Prep Cook Service
Some food establishments use prepackaged meals and are essentially microwave services. Others are high end joints where each tiny piece of radish is painstakingly carved. Many are somewhere in-between. They might employ a prep chef to cut fresh vegetables, herbs, etc. They might just wrap that into one or two cooks' duties. They might use frozen, pre-cut vegetables. Or non-frozen.
A lot of factors will influence this choice: What is the restaurant's price point (vs overhead)? How much space do they have—is it a hotdog stand, a hole-in-the-wall, a mall food court joint, a downtown restaurant, or a food truck?
This is where your cape comes in.
They run a local restaurant services business that offers pre-diced onions, pre-grated wasabi, pre-julienned cucumbers with a guarantee of freshness (not like the supermarket stuff that was cut five days ago in a processing facility) and an emphasis on quality.

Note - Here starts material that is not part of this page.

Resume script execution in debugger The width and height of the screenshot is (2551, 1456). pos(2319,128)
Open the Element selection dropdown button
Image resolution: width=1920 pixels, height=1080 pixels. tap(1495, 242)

Maybe they do deliveries, maybe they have a distributor, maybe they have a small storefront—I don't know—but they only devote 1-2 hours in the early morning to that part (say, 9 A.M. to 11 A.M.).
The chefs they supply imagine them getting up at 3 A.M. to start prep so that their veg is ready by 9. Nah. They rolled downstairs at 8:05 and the kitchen was a flurry of knifework. They use a mandoline faster than what is humanly possible or safe.
This job would take only a few hours a day, provide an okay-to-good living, and be very low profile.